Facebook turns five
Chief executive Mark Zuckerberg, who co-founded the social networking website with two Harvard University roommates five years ago, marked the occasion in low-key fashion with a blog post urging members to send a virtual gift to their online friends.
"In the spirit of celebrating connections between people, we encourage you to use this gift to give thanks to your friends, colleagues and family members with whom you are connected on Facebook," he wrote.
Zuckerberg, 24, said he was "humbled" by the phenomenal growth of a website which began as a way for his fellow Harvard students to stay connected and has blossomed into a worldwide network that has dwarfed rival MySpace.
"Facebook was founded in 2004 to give people the tools to engage and understand the world around them," he said. "We are glad and humbled that so many people are using Facebook in this way."
Zuckerberg, who has a personal worth of $1.5 billion according to Forbes magazine, launched Facebook from his Harvard dorm room on February 4, 2004 with roommates Dustin Moscovitz and Chris Hughes.
It quickly spread to other schools around the country and eventually anyone aged 13 or older with an Internet connection was allowed to create a Facebook profile and post photos or update their friends on their status.
With the astronomical growth has also come controversy. Facebook has been accused of violating privacy, facilitating online sexual predators and hate groups and simply being a colossal waste of time.
It has also been touted as a force for good, serving as bridge between people and even as a tool to counter terrorism and repressive governments.
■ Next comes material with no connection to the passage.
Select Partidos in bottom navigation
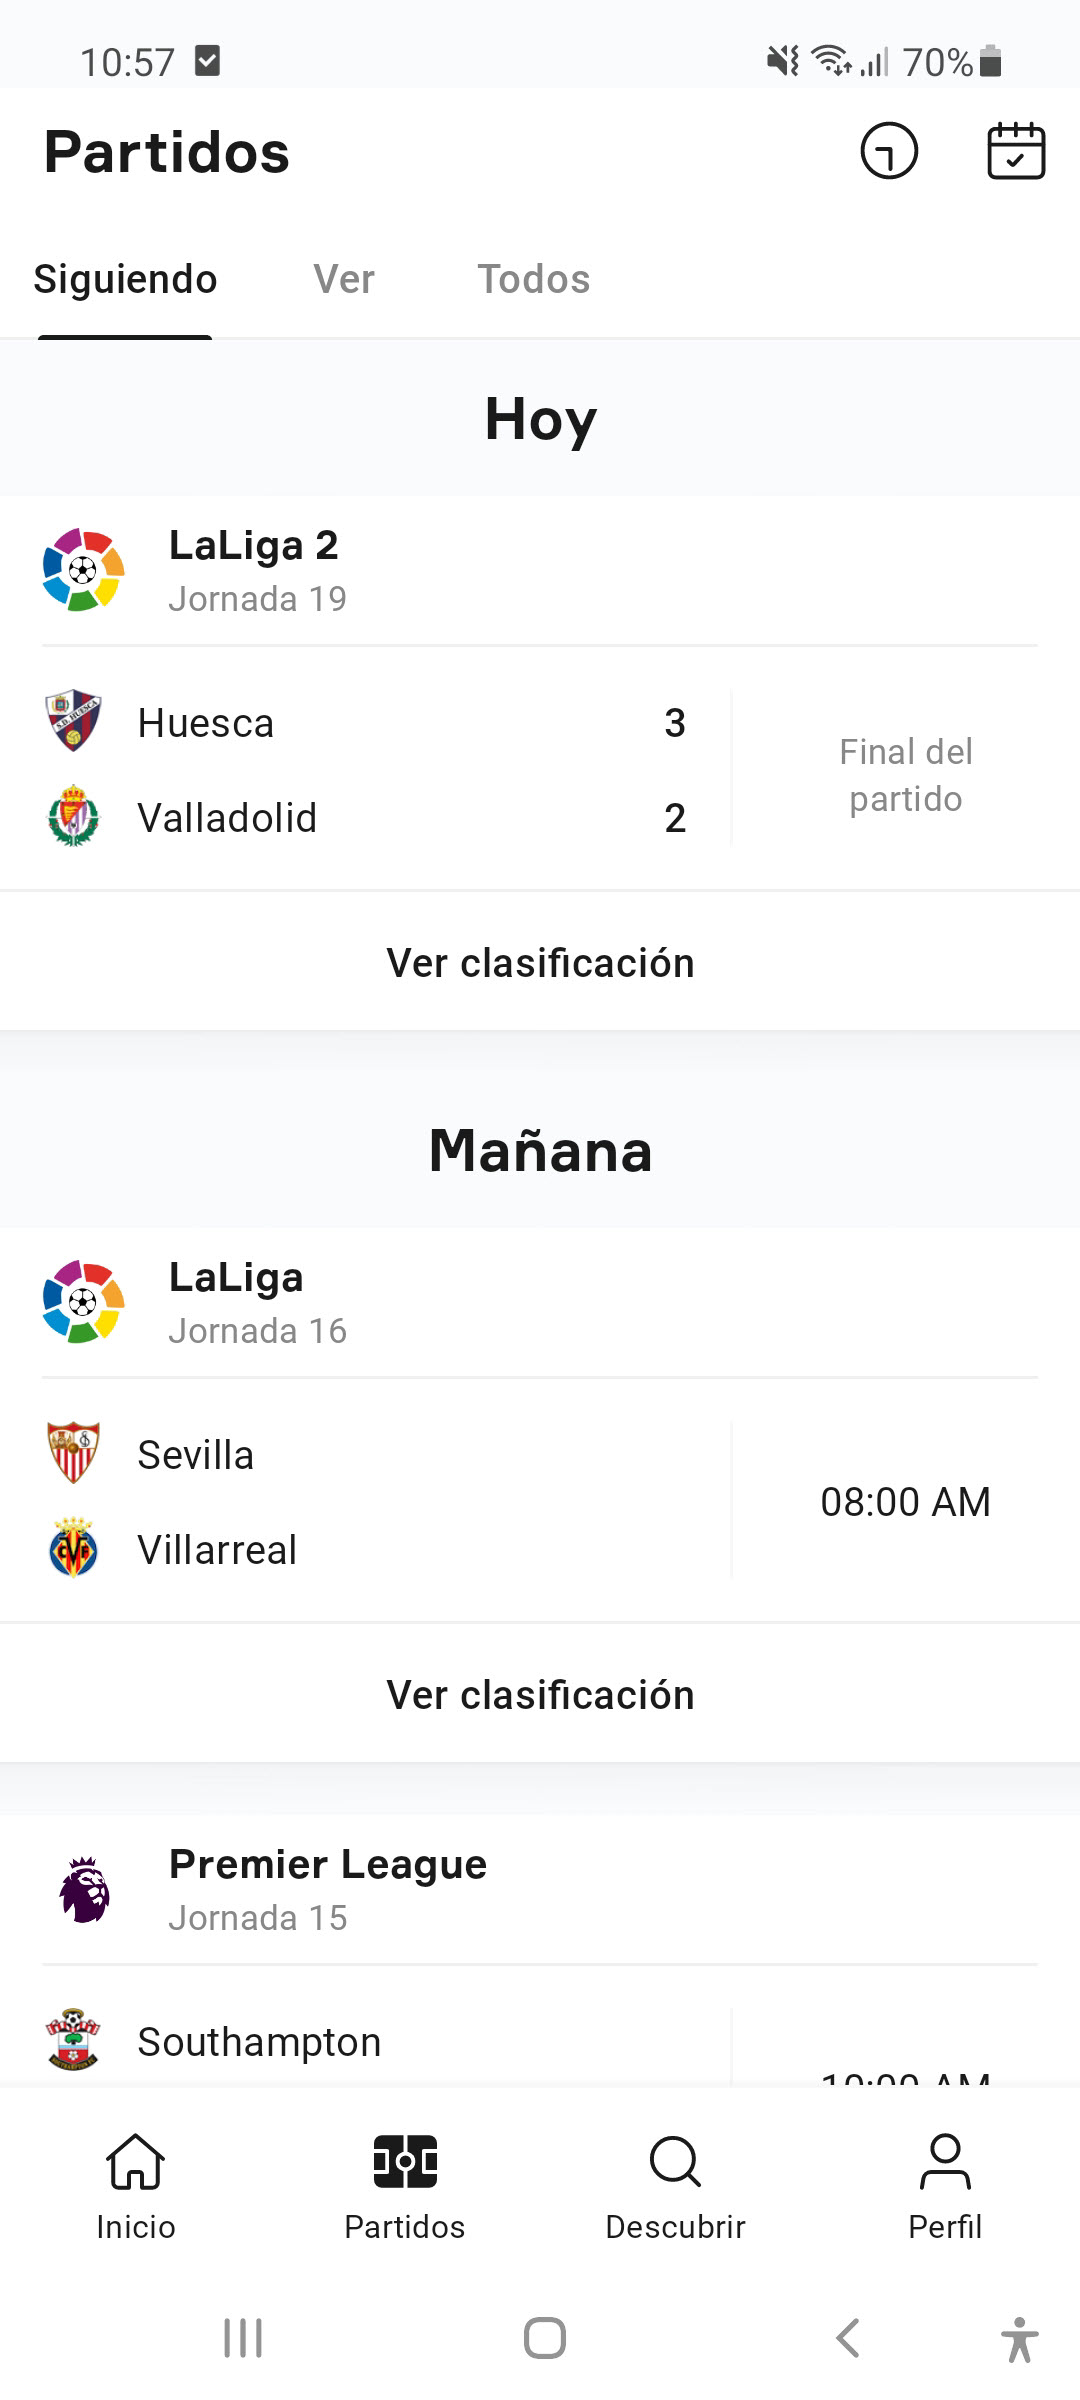1080x2400 pixels. (405, 2185)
Both Moscovitz and Hughes have since left the company -- Moscovitz last year to set up an Internet technology firm and Hughes to join the online campaign of then-Democratic presidential candidate Barack Obama.
Zuckerberg predicted a bright future for the Palo Alto, California-based Facebook and its 800 employees.
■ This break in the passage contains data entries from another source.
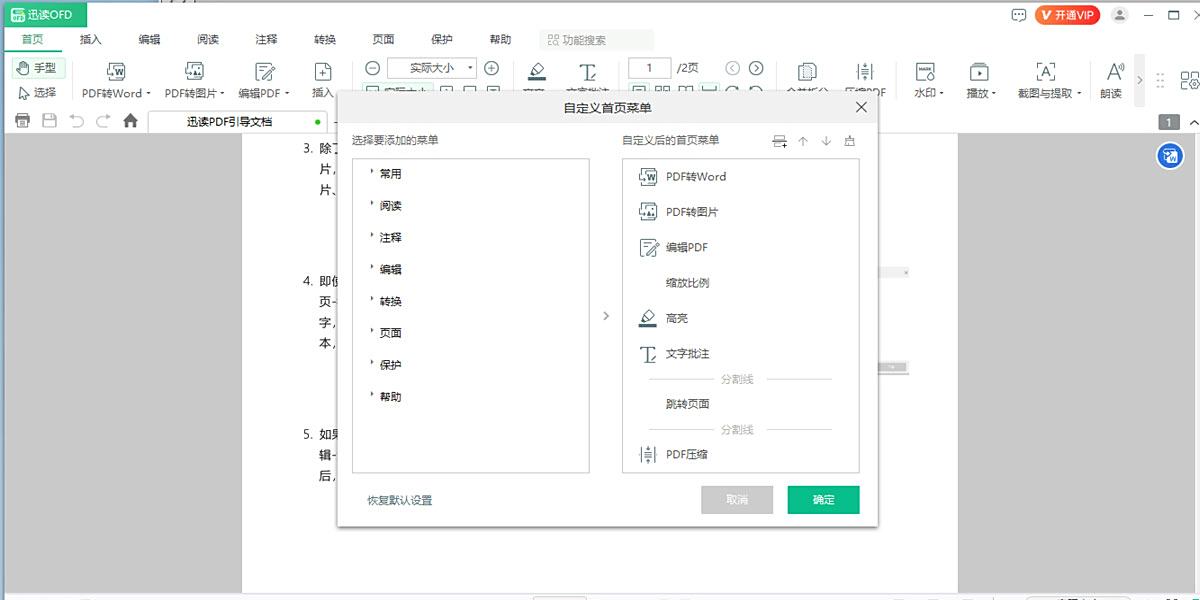Open the 实际大小 zoom level dropdown
Image resolution: width=1200 pixels, height=600 pixels.
tap(432, 68)
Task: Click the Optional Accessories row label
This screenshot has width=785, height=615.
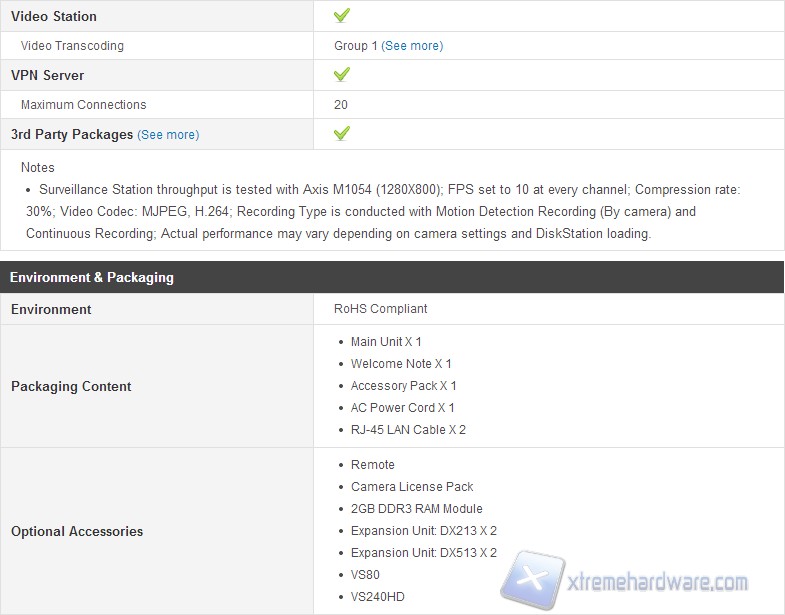Action: 77,531
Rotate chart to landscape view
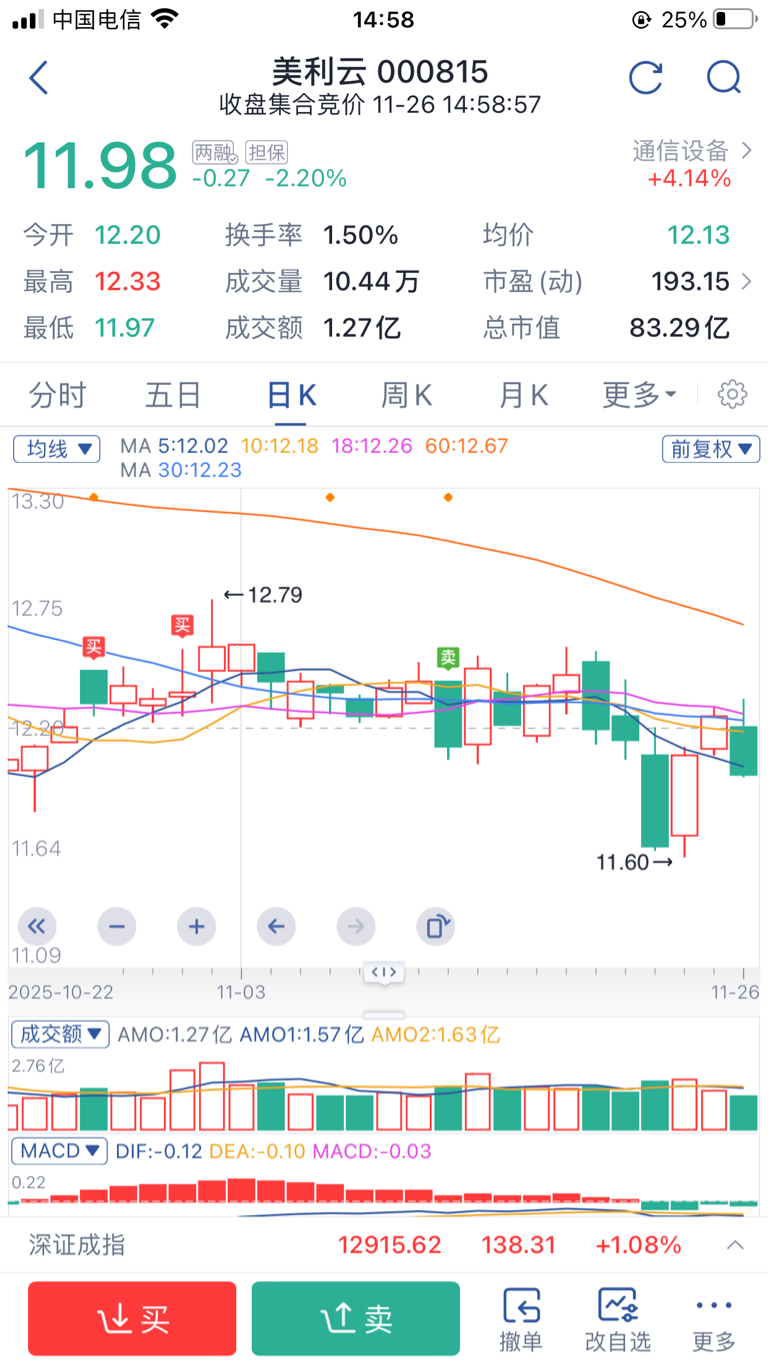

"Building and moving quickly for five years hasn't been easy, and we aren't finished," Zuckerberg said. "The challenge motivates us to keep innovating and pushing technical boundaries to produce better ways to share information."
One challenge Facebook is yet to overcome is how to make money.
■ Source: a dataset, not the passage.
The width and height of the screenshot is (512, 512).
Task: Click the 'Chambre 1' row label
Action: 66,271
US software giant Microsoft bought a 1.6 per cent stake in Facebook in 2007 for $240 million, valuing the social network on paper at $15 billion.
But Facebook, unlike other web giants such as Amazon, eBay, Google and Yahoo!, is yet to prove how it is going to translate traffic into cash.
"There's no significant visible source of revenue other than investors," said Silicon Valley analyst Rob Enderle of the Enderle Group.
"There's a lot of potential there but they're still kind of living in this dotcom mindset where a business plan doesn't make a difference," he said. "And as we saw with the dotcoms, that has a very unfortunate end to it."
"Google was able to figure out fairly quickly how to monetize what they were doing and they became a giant and that's the potential for Facebook but they've got to cross that chasm," Enderle said.
Going public with an IPO, or initial public offering, would not appear to be an option for Facebook right now.
"Doing a public offering when you have no revenue? Good luck with that -- particularly in this market," said Enderle.
Advertising could be a money-spinner but "the ad model doesn't seem like it works all that well for Facebook -- though it could," said Enderle. "You know an awful lot about people, and so you would think they could do targeted ads."
"Whatever the path, Facebook doesn't have an unlimited period of time to find it," Enderle said.
"They need to grow out of their childhood really fast. They can't be a five-year-old anymore," he said. "They have to grow into adulthood and adulthood means paying the bills."